Torres Irene, Thapa Bishnu, Robbins Grace, Koya Shaffi Fazaludeen, Abdalla Salma M, Arah Onyebuchi A, Weeks William B, Zhang Luxia, Asma Samira, Morales Jeanette Vega, Galea Sandro, Larson Heidi J, Rhee Kyu
Fundacion Octaedro, Quito, Ecuador.
Rockefeller Foundation-Boston University 3-D Commission on Determinants, Data, and Decision-making, Boston, USA.
J Urban Health. 2021 Aug;98(Suppl 1):31-40. doi: 10.1007/s11524-021-00558-7. Epub 2021 Sep 1.
The expansion in the scope, scale, and sources of data on the wider social determinants of health (SDH) in the last decades could bridge gaps in information available for decision-making. However, challenges remain in making data widely available, accessible, and useful towards improving population health. While traditional, government-supported data sources and comparable data are most often used to characterize social determinants, there are still capacity and management constraints on data availability and use. Conversely, privately held data may not be shared. This study reviews and discusses the nature, sources, and uses of data on SDH, with illustrations from two middle-income countries: Kenya and the Philippines. The review highlights opportunities presented by new data sources, including the use of big data technologies, to capture data on social determinants that can be useful to inform population health. We conducted a search between October 2010 and September 2020 for grey and scientific publications on social determinants using a search strategy in PubMed and a manual snowball search. We assessed data sources and the data environment in both Kenya and the Philippines. We found limited evidence of the use of new sources of data to study the wider SDH, as most of the studies available used traditional sources. There was also no evidence of qualitative big data being used. Kenya has more publications using new data sources, except on the labor determinant, than the Philippines. The Philippines has a more consistent distribution of the use of new data sources across the HEALTHY determinants than Kenya, where there is greater variation of the number of publications across determinants. The results suggest that both countries use limited SDH data from new data sources. This limited use could be due to a number of factors including the absence of standardized indicators of SDH, inadequate trust and acceptability of data collection methods, and limited infrastructure to pool, analyze, and translate data.
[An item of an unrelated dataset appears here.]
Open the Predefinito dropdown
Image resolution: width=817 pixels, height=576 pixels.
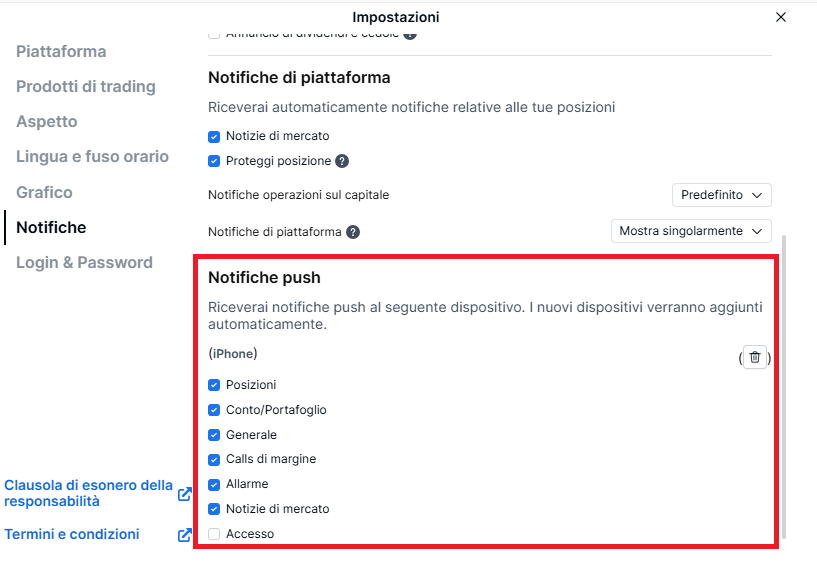click(721, 195)
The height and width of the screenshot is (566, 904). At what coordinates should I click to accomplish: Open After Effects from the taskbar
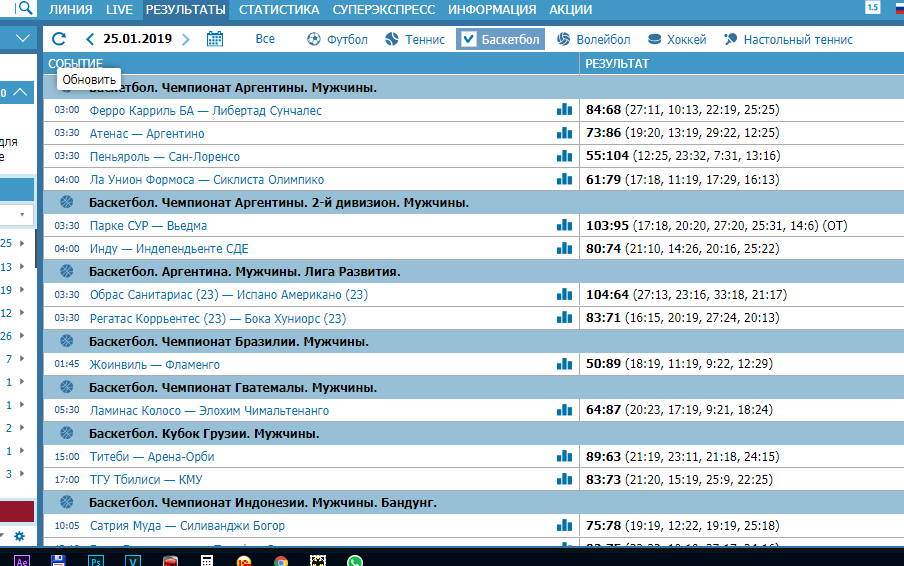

在过去几十年里,关于健康的更广泛社会决定因素(SDH)的数据在范围、规模和来源上的扩展,可能会弥合决策可用信息方面的差距。然而,在使数据广泛可用、可获取并有助于改善人群健康方面,挑战依然存在。虽然传统的、政府支持的数据源和可比数据最常被用于描述社会决定因素,但在数据的可用性和使用方面仍存在能力和管理限制。相反,私有数据可能不会被共享。本研究回顾并讨论了SDH数据的性质、来源和用途,并以两个中等收入国家肯尼亚和菲律宾为例进行说明。该回顾强调了新数据源带来的机遇,包括使用大数据技术来获取对人群健康有益的社会决定因素数据。我们在2010年10月至2020年9月期间,使用PubMed中的搜索策略和手动滚雪球搜索法,搜索了关于社会决定因素的灰色文献和科学出版物。我们评估了肯尼亚和菲律宾的数据来源及数据环境。我们发现,使用新数据源研究更广泛的SDH的证据有限,因为现有大多数研究使用的是传统来源。也没有定性大数据被使用的证据。与菲律宾相比,肯尼亚除了在劳动力决定因素方面外,使用新数据源的出版物更多。菲律宾在各健康决定因素中使用新数据源的分布比肯尼亚更一致,而肯尼亚各决定因素的出版物数量差异更大。结果表明,两国都使用来自新数据源的有限的SDH数据。这种有限的使用可能是由于多种因素造成的,包括缺乏SDH的标准化指标、数据收集方法的信任度和可接受性不足,以及汇总、分析和转化数据的基础设施有限。